STATED GOAL:
Rewrite the records from the line with "Viewport: 837px width, 440px height." to the line with "will tap(242, 121).", swapping "Viewport" for "Screen" and keeping everything else the same.

LISTING:
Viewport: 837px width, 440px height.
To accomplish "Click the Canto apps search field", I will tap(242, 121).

...

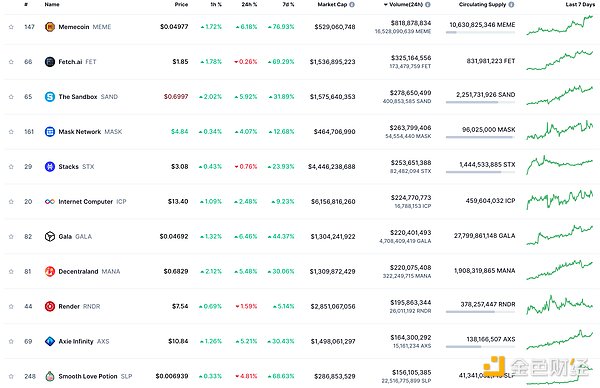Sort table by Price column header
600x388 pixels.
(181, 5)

EXERCISE OUTPUT:
Screen: 837px width, 440px height.
To accomplish "Click the Canto apps search field", I will tap(242, 121).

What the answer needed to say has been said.